PPI network analysis was performed to identify key targets responsible for mediating the effects of PXT on MSF. The 215 candidate genes involved in MSF were used to construct a PPI with a confidence (score) cut-off of 0.4. A PPI interaction network consisting of 215 nodes and 3827 edges was generated in the cytosol (Figure 9A). MCODE cluster analysis of the PPI network resulted in 11 clusters. Cluster 1 had the highest clustering coefficient of 45.279 and was therefore considered as the prominent subnetwork of the PPI (Figure 9B). The core targets of the cluster 1 subnetwork were analyzed using the MCC′ algorithm of the Cytohubba plug-in. Analysis revealed AKT1, MAPK3, EGFR, ESR1, and VEGF as core targets involved in the action of PXT against MSF (Figure 9C). In addition, these targets are associated with the PI3K-AKT pathway, which is the top signalling pathway involved in PXT action. Because AR is the most significant target in the PXT-MSF and C-T-P networks, it is also included as the key target.

Figure 9. PPI subnetwork of PXT target genes for MSF.

(A) PPI network of PXT target genes for MSF (B) Cluster with high cluster co-efficient generated after cluster analysis of PPI network; (C) Core targets obtained after ranking by MCC algorithm of Cytohubba application.

3.13 Molecular docking

Following the network analysis results, molecular docking analysis was conducted to validate the binding between the core targets (AKT1, VEGFA, MAPK3, ESR1, AR, and EGFR) and key bioactive compounds obtained from the C-T-P network. Table 3 displays the binding scores, which indicate the potential binding of most bioactive compounds to the active sites of their respective targets. Figure 10 illustrates the molecular interactions of bioactive compounds with the highest scores. The amino acid interactions of proteins with their respective ligands and their hydrogen bond lengths are listed (Table 3). Most bioactive compounds exhibited hydrophobic and polar interactions with core targets. Quercetin docked with AKT1 through hydrogen bonding with inhibitory A. A residues, ARG86, and ASN53. In addition, the docking score and binding affinity were better than those of the known Akt1 inhibitor capivasertib. Testosterone, followed by beta-estradiol and quercetin, exhibited better binding affinity and docking score with AR, forming hydrogen bonds with the A. A residues ASN705, THR877, and GLN711 required for activation. Ellagic acid showed a better binding affinity with ESR1. Nicotiflorine, followed by quercetin and kaempferol, showed better binding affinities for EGFR and VEGF. Quercetin and ellagic acid showed improved binding to MAPK3.

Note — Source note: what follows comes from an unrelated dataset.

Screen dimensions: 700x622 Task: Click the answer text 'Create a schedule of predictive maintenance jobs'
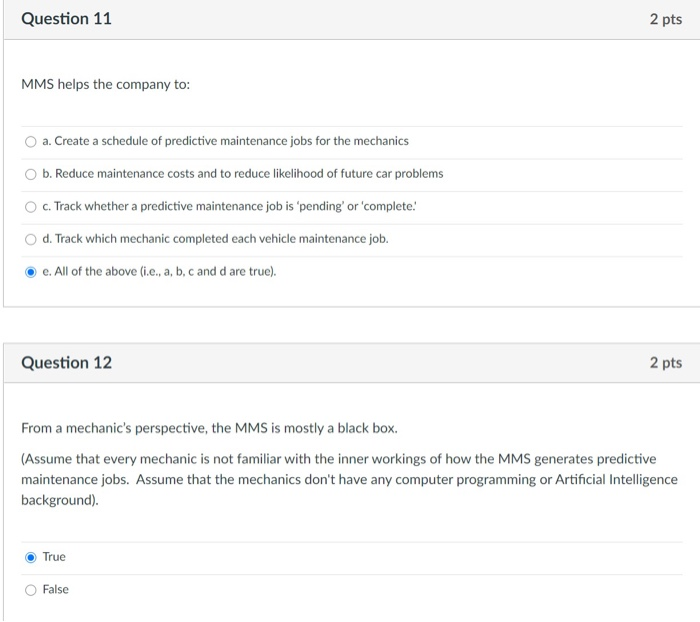tap(183, 141)
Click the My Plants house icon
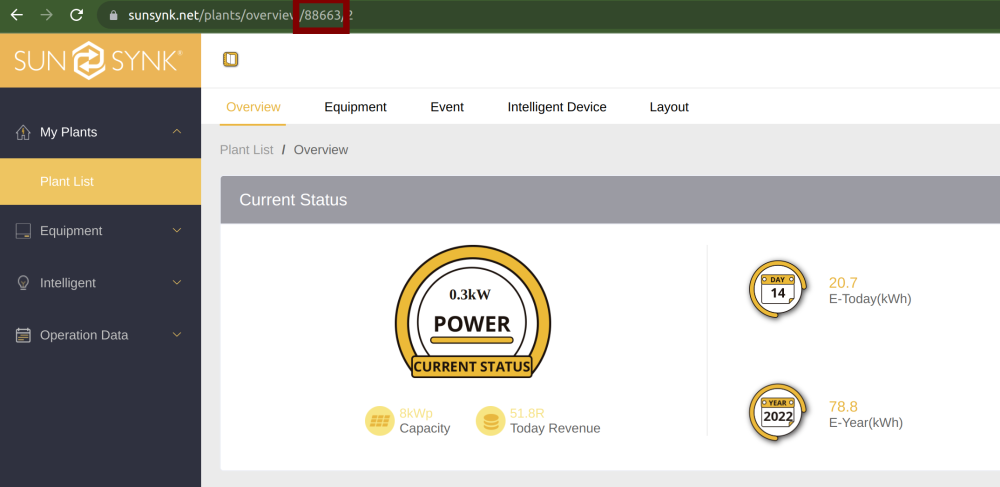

Figure 10. 2D interaction diagram showing the types of contacts between core targets and the key bioactives.

(A) Nicotiflorine-AKT1; (B) Ellagic acid-ESR1; (C) Nicotiflorine-EGFR; (D) Ellagic acid-MAPK3; (E) Nicotiflorine-VEGF. Purple arrows indicate hydrogen bonding. Green lines indicate pi-pi interactions.

Ethics approval

This study was approved by the Institutional Animal Ethics Committee (IAEC/KMC/50/2022).